No Lab Coat Required

The two mechanical and chemical engineering programs reviewed this month-The Incredible Machine: Even More Contraptions from Sierra and Chemicus from Viva Media/Tivola-combine high-end computer graphics with learning activities that are interactive, intriguing, and a whole lot of fun.

Even the driest scientific principles prove compelling to students when presented within the richly rendered computer environments of these unique problem-solving games. And although these programs are not intended as a formal introduction to the core science curriculum, they should serve well as a complement to middle and high school physics and chemistry classes.

The Incredible Machine: Even More Contraptions (Sierra)

The latest in Sierra's Incredible Machine series, Even More Contraptions provides a new set of Rube Goldberg-style puzzles that challenge kids' engineering skills. Players take on the role of inventors out to earn a degree in "Contraptology" by solving unique puzzles. Each puzzle presents the user with a number of parts and dictates a simple task, such as lighting a lamp, shooting off a series of strategically placed rockets, or getting a number of bouncing balls into the same box. Students must use the given materials, which might include such items as tipsy-trailers, ropes, or pulleys, to construct a simple machine that achieves the goal. Because many of the puzzles have multiple possible solutions, ingenuity and creativity are encouraged.

An optional tutorial shows the process for creating successful contraptions and helps players develop the skills to move on through four levels of play, from easy to expert. For example, in the tutorial Aladdin's Fire, players are shown how to light two different Aladdin's lamps using

a ball, flashlight, magnifying glass, ramp, candle, and tower.

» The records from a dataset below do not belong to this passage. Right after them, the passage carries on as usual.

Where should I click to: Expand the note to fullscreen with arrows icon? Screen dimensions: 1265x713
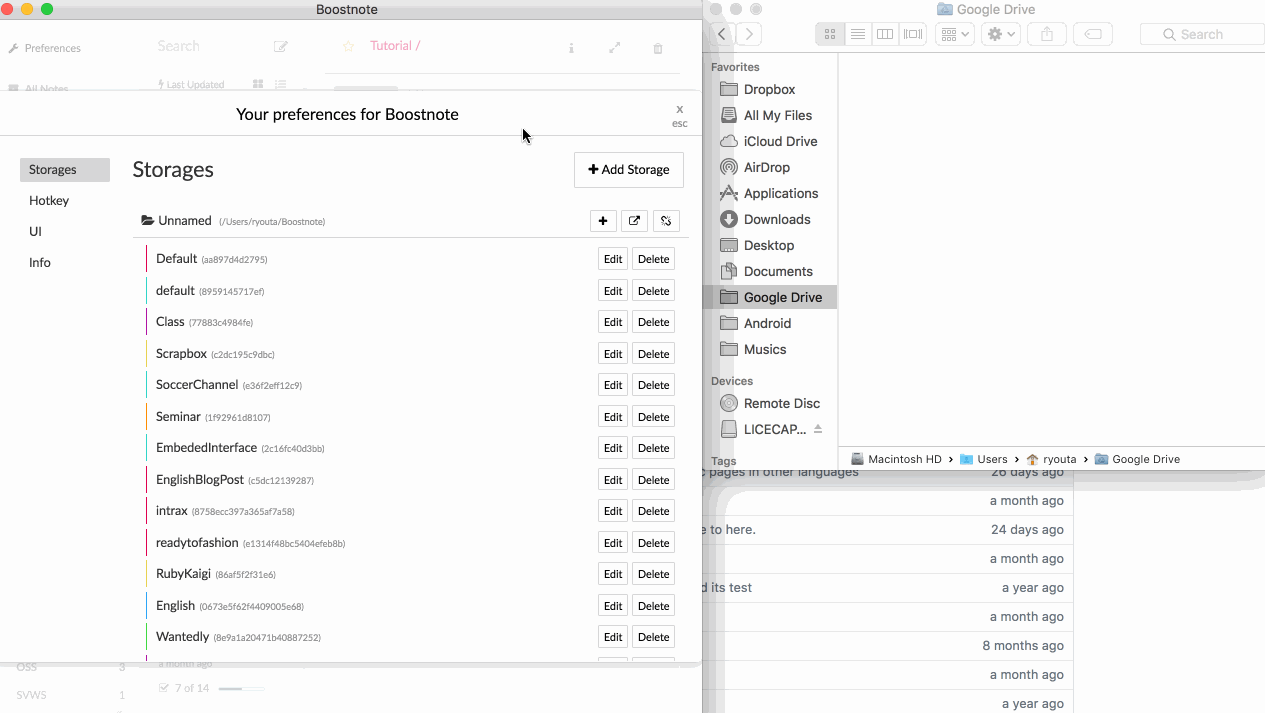pyautogui.click(x=614, y=47)
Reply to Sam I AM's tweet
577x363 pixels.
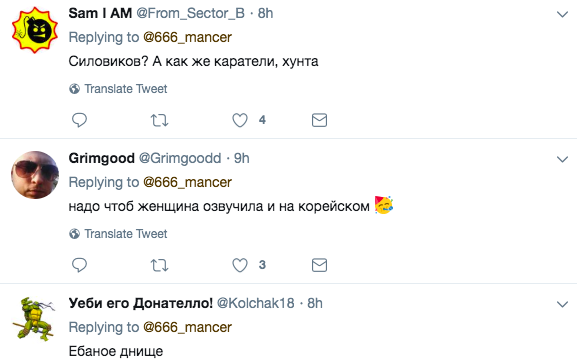coord(79,120)
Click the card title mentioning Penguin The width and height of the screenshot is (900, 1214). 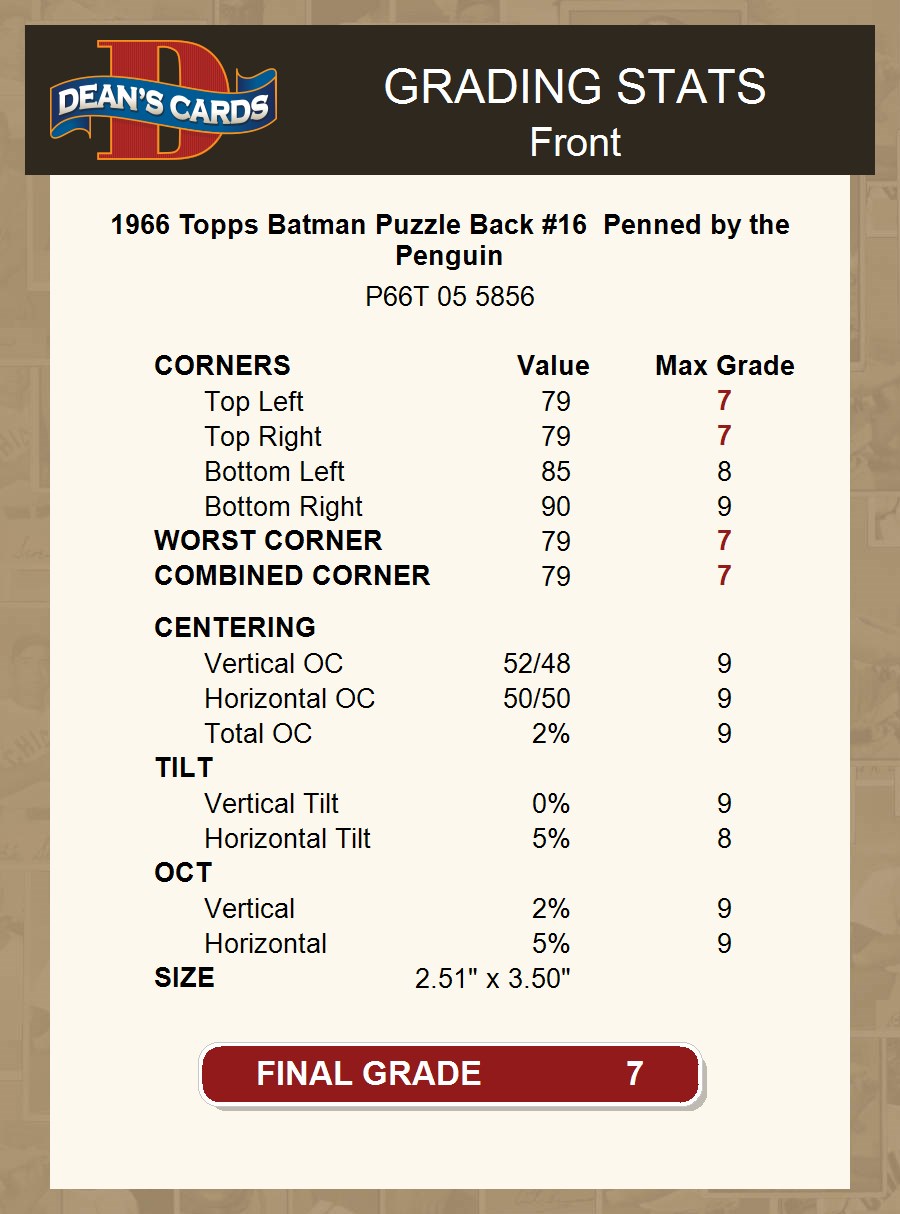pos(449,240)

Once students have completed a puzzle, the "Professor" narrator congratulates them, and they are rewarded with a round of applause. Additional options include re-do, save, and activity tracking.

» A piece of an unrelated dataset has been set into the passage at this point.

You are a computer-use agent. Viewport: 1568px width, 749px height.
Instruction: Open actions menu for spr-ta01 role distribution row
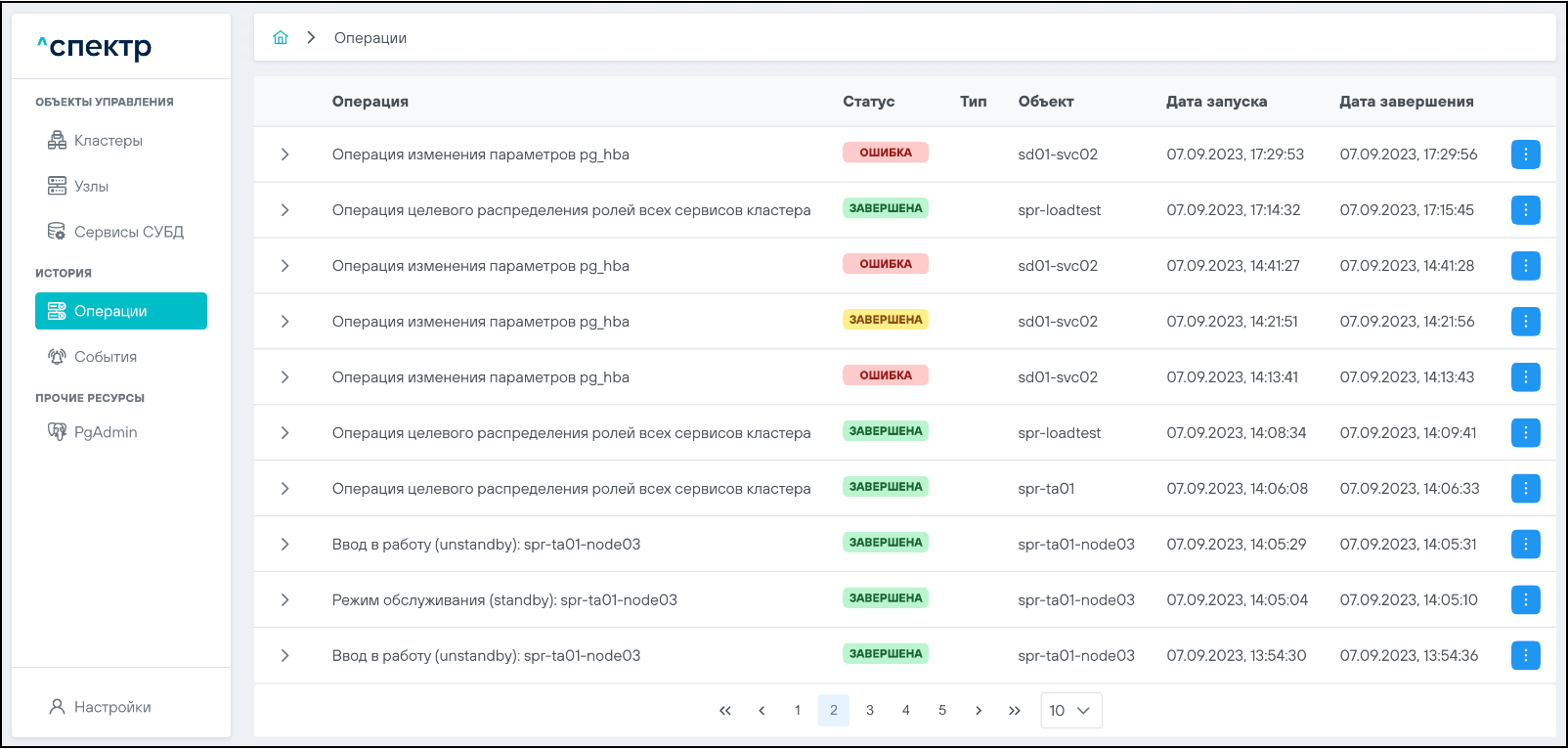(x=1525, y=489)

As players become more comfortable with the game, they can design and conduct their own thought experiments by programming certain parts to behave contrary to known laws of physics. Players can also alter gravity and change air pressure to simulate conditions in outer space.

While the sounds and colors of Even More Contraptions are geared toward an elementary school audience, the unique challenges and opportunity for exploration make the game challenging for middle and even high school students.

Chemicus: Journey to the Other Side (Viva Media/Tivola)

In this intriguing, Myst-style role-playing game-the sequel to Tivola's Physicus-a chemistry buff named Richard has been wrongly accused of taking the molecule that provides the parallel world of Chemicus with energy. Without an energy source, the infrastructure of Chemicus is breaking down, and its inhabitants are holding Richard hostage until players can fix the damage.

As in any role-playing game, players are asked to explore Chemicus, finding and using certain tools to restore order in the realm. For example, players collect "knowledge chips," which cover such topics as substances and their properties, to use as references.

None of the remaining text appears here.